Compiler Theory
Compiler theory is the formal study of translating programs written in one language into semantically equivalent programs in another — typically from a high-level programming language to machine code. It is applied Formal Language Theory: the front end of every compiler is a recognition algorithm for a context-free grammar, the type checker is a membership algorithm over a typed expression language, and the optimizer is a transformation system over an intermediate representation.
The central problem compiler theory solves is decidability: which properties of a program can be determined at compile time (before execution), and which require running the program to know? Rice's Theorem establishes a hard boundary — any non-trivial semantic property of programs is undecidable. Compiler optimizations therefore operate on syntactic approximations of semantic properties. When a compiler proves that a variable is dead at some point, it is not proving a semantic fact about all possible executions; it is proving a conservative approximation that holds for all executions the static analysis considers.

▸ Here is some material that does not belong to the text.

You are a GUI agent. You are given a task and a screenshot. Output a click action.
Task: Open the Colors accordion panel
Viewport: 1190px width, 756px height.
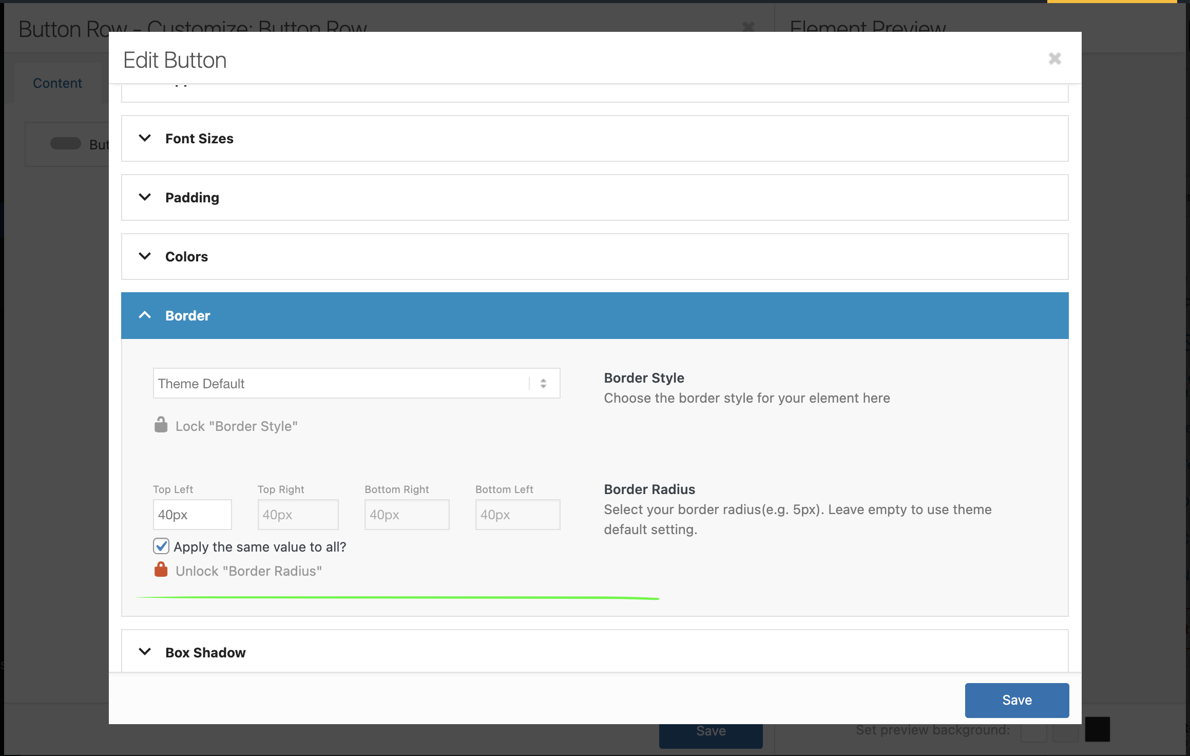[187, 257]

The core phases — lexical analysis (finite automata), parsing (pushdown automata), semantic analysis (attribute grammars), optimization (dataflow analysis, Abstract Interpretation), and code generation — form a pipeline that transforms human-readable text into machine-executable binary. Each phase is a formal language problem in disguise. Abstract Interpretation is the phase that has most clearly revealed this structure — by proving that static analyses are approximations of collecting semantics, it unified previously ad hoc techniques under a single mathematical framework.